ここで言う練習とは、ずばり走ることです。このことについては、第1章で詳しくお話しているので細かくは割愛させていただきたいと思いますが、まず「量」(V)と「質」(Q)の2つに分けています。一般的な分け方です。何が量で何が質かということについては、ここでは言及しません。これらは、すでに渡された地図(練習計画)によって決められている部分がありますが、おさらいをすると、量と質の関係は実に微妙で、離れて存在するときは水と油のようにはじけるのに練習によって結びつけていくことによってお互いに引き合い、融合するのです。喧嘩ばかりしている男女も時間をかけてつきあうとやがて結婚・・・・という関係によく似ています。そうなると結びつきは強いものになる。ただし、永遠に続くとは限らないというところも似ています。
「量より質」なんてよく言われますけど、量をおざなりにして質ばかり追い求めても、決してうまくいかないのです。なぜならば長距離やマラソンは「量」の競技だからです。もちろん質も大事。つまり「量より質」でなく「量と質」なのです。こうした考えは第1章を読まれたあなたには周知のとおりです。
専門的にはどうかわかりませんが、ちょっと理屈っぽく言ってみると、練習の成果(Result)は量と質の相乗効果。つまりR=VQが成り立つようです。そして同じRについて見ても、取り組み方で割合いや意味合いが大きく変わるのです。どういうことかというと、10という結果(R)は量2×質5の場合もあれば、量5×質2という逆もあるのです。従ってレースでの結果も、どういう割合いから導かれたのかを知っていないと、次のレースへの取り組みを誤る可能性があるのです。

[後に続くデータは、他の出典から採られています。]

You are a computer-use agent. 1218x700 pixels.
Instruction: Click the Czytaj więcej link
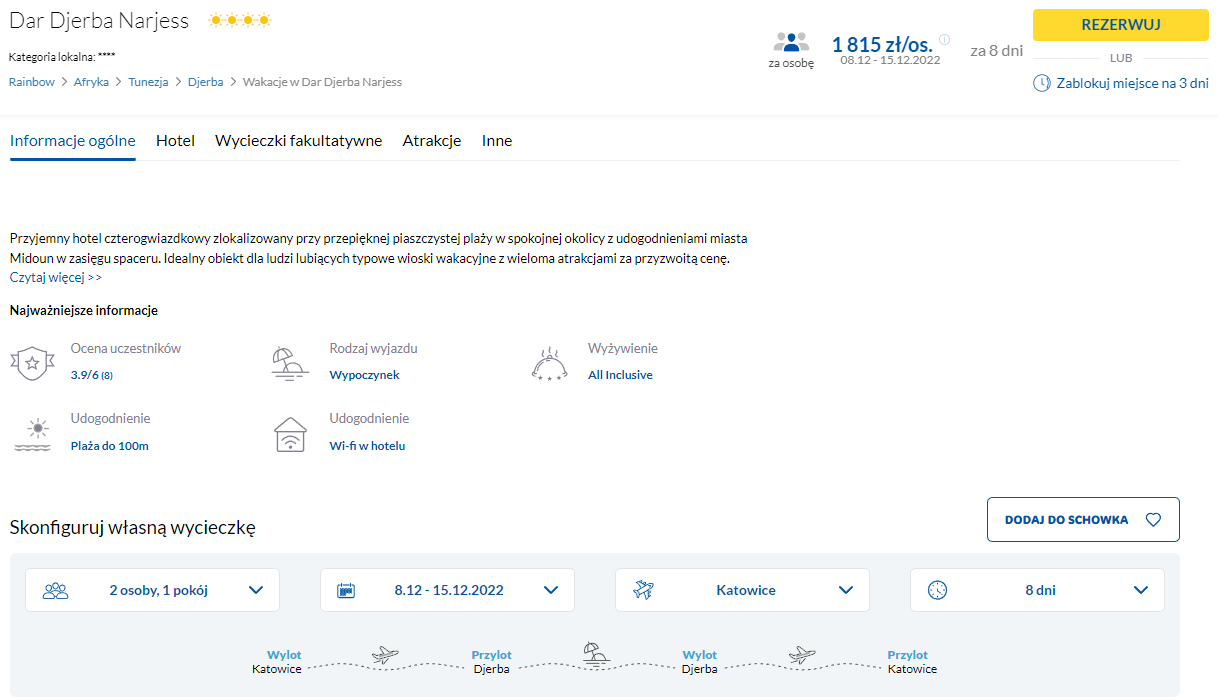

よりよい結果、つまり10以上の結果を出すためには、量と質という2つをレベルアップすることです。そして、最終的にマラソンにもっていくのか、トラックに持っていくかによって、質と量のいずれを重点的にアップしていくのかが決まります。これが大雑把な考え方です。
以上のことは、第1章でも触れています。
ところで、もう一つ見逃してはいけない点があります。それは、練習の産物である「疲労」です。量と質を考える場合に、意識しなければならないのは量による疲労と質による疲 労は違うということです。

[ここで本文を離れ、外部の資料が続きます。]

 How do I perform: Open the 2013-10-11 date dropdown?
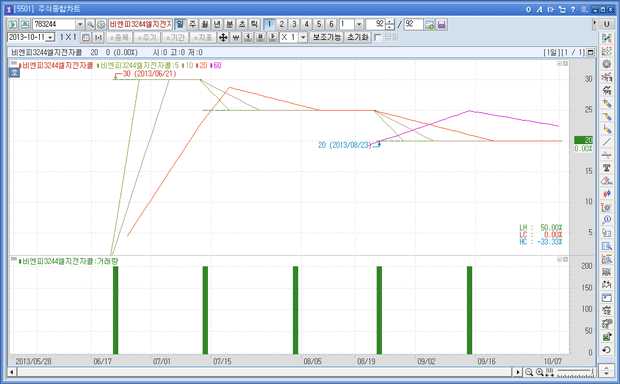click(50, 38)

結果から言うと量による疲労は「根がある」のに対し、質による疲労は「枝葉のほこり」なのです。つまり、マラソンの疲労とトラックレースの疲労を比べてみてください。よくわかると思います。ただ、疲労しているといっても、疲労を生み出したものが何であるかによって、対処しかたが変わってくるということが言えると思います。

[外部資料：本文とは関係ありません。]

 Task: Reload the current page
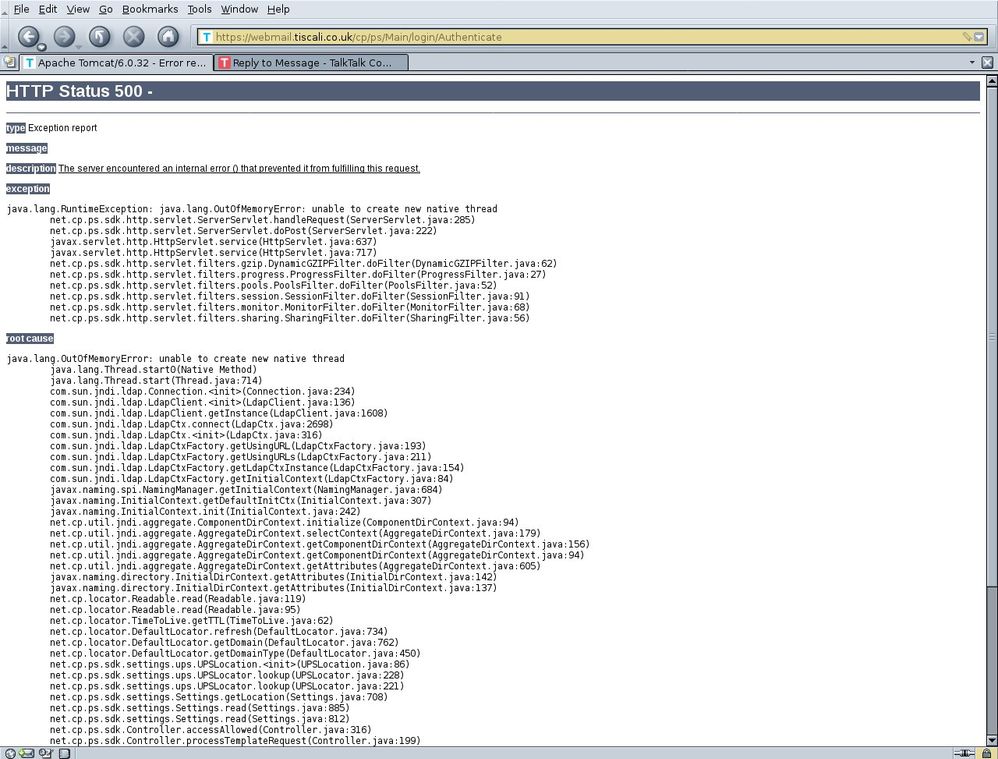[99, 36]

以上のように練習において「量」と「質」という2面性を練習効果や疲労などの側面から意識し、ひとつに纏め上げていく過程が「トレーニング」ともいえます。
内的条件
ここで「条件」ということは「走る以外の要素」を指しています。また、内的条件といっても、大雑把な分け方であり、その中身は実に複雑です。そうしたことを踏まえて、わかりやすく要点をつまんでお話することとします。
内的条件でまず思い浮かぶのは「心」です。昔から「根性」とか「情熱」とか盛んに言われるように、身体を動かす原動力は「心」なのです。そして、その中でも一番大きな要素は「動機」ではないでしょうか。強い「動機」を持つ者ほどより厳しい練習を継続的にこなせる。これは周知のとおりです。この「動機」を持つに至るには、まずは「勝ちたい!」「有名になりたい!」こうした自己主張の芽生えがやがて、「こうなりたい」「ああなりたい」という自己表現へと変わっていく。そのためには走るだけでは不可能なのです。いろんな人間関係のトラブルや失恋、失敗そして別れなどの負の経験から、成功、合格、感動などの正の経験を体験していくうちに日常生活の中でおこるいくつもの事柄を動機にしていける。「勝つ」というだけの動機では、希薄なのです。
そして、私が目標としているのは「喜・怒・哀・楽」すべての感情を「動機」にできる「心」なのです。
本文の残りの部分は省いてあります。